Serbia, new tourist attraction! (PARODY)

Day 1,545, 03:08 Published in Albania China by FreeAlbanianSpirit
WARNING: IF YOU ARE NOT INTO PARODY PLEASE DO NOT PROCEED READING.
THE AIM OF THIS ARTICLE IS NOT TO INSULT ANYONE. THE MATERIAL MAY NOT BE BASED ON ACTUAL FACTS. IF YOU ARE A SERBIAN NATIONALIST THE PROBABILITY TO FIND THIS ARTICLE OFFENSIVE IS HIGH. THEREFORE STOP RIGHT THERE AND DO NOT READ ANY FURTHER. NAVIGATE AWAY FROM THIS PAGE AND READ ANOTHER NEWSPAPER.







If you are planning to visit a country in the Balkans, don’t choose Albania nor Bosnia & Herzegovina. While Greece is getting a too mainstream destination, instead pay a visit to their Orthodox brothers, Serbia.
Don’t go to the land of eagles, ouzels or cats… visit the Land of Servants. They will immediately become your slaves and be at your service. You won’t be disappointed.
Belgrade and Novi Sad are a must-go. If you are a fan of subzero temperatures, then you’ll love The White City aka Belgrade, at this time of the year. It’s -35°C there.
During the winter Serbia becomes literally Siberia, just like werewolves at the full moon.
Belgrade is a fantastic place.
Its main characteristic is the gray color which is omnipresent, including the buildings and even people themselves. No wonder Serbia has one of the highest rates of suicide.
Ironically enough even though they are servants by nature, they think of themselves as Gods.
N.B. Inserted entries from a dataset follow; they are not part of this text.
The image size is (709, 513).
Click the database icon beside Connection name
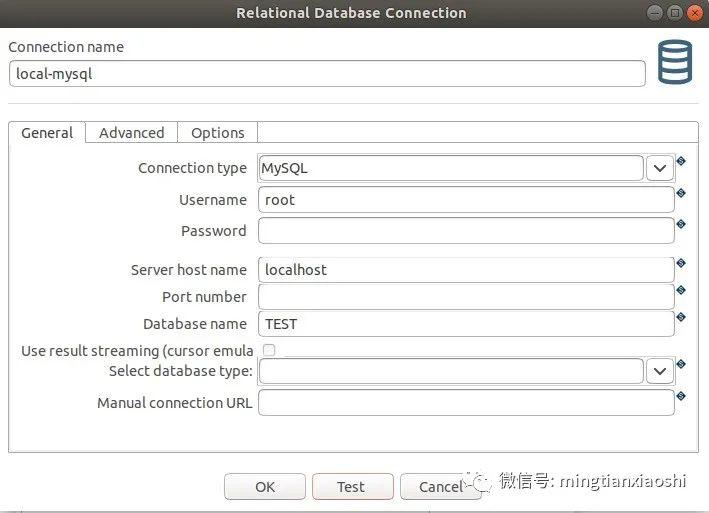pyautogui.click(x=673, y=63)
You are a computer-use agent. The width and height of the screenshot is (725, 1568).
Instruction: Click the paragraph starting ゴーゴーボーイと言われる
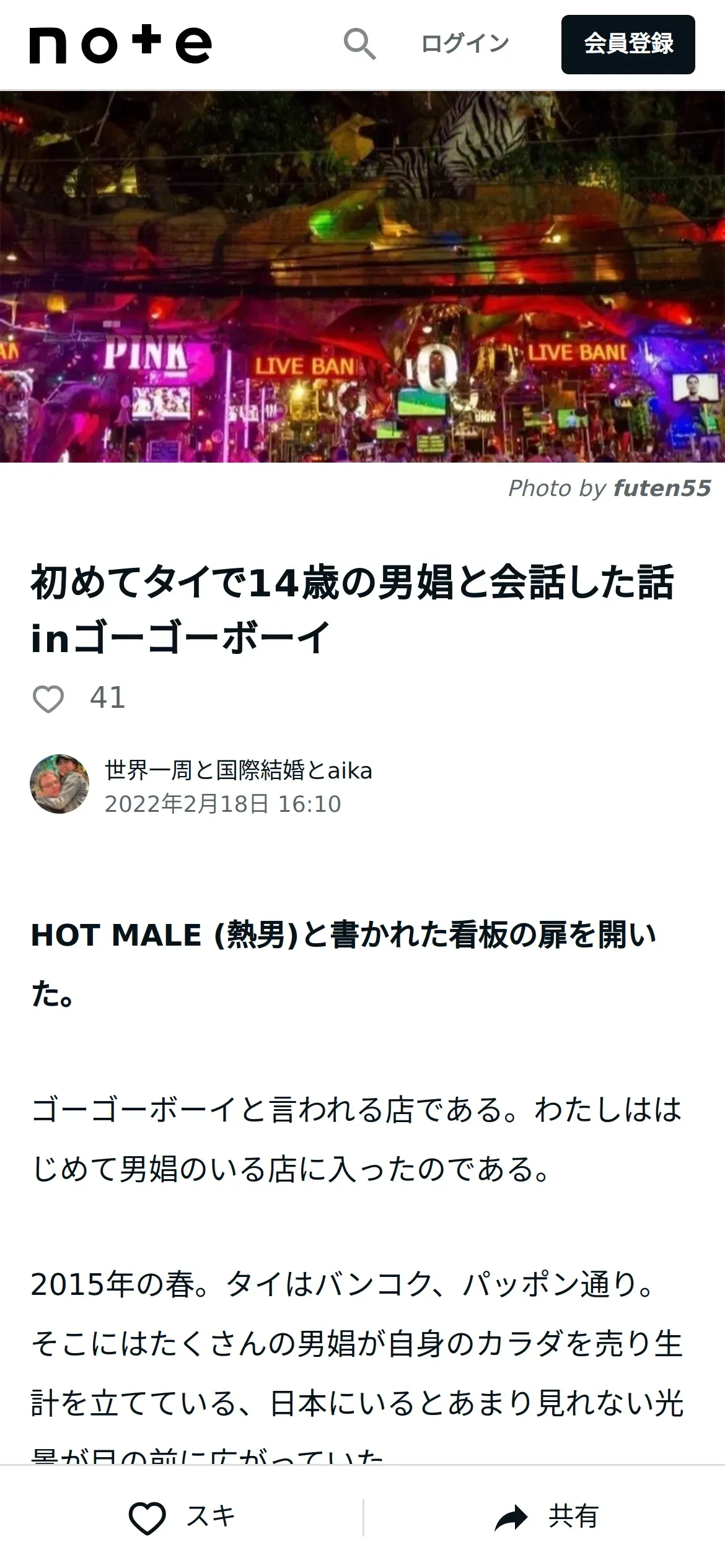tap(357, 1139)
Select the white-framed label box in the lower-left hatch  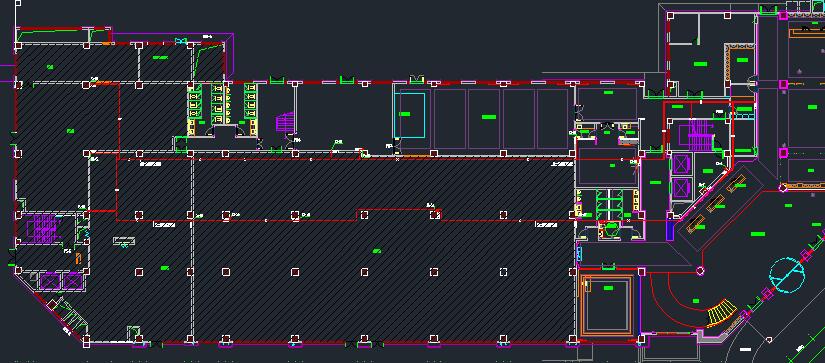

They hate everything except mother Russia which now doesn’t really give a damn about them. Actually Russia remembers about Serbia only when she needs it to use it as an ash tray.
Ignore the massacres they’ve done to Bosnians or Albanians. Serbians are known as one of the most hospitable people in Europe.
If you happen to see their hands covered with a strange red liquid and you think it's human blood, then you are very wrong sir! It's just tomato sauce which they have been lovingly preparing for their guests.
Talking about cooking, Serbian cuisine is amazing and has some of the most delicious dishes which they present as their own, when in reality they are of Turkish origin.
Everything good is Serbian. Tesla is Serbian, Mother Theresa, Skanderbeg, even God is Serbian.
This cancer of Europe is the World’s 8th wonder.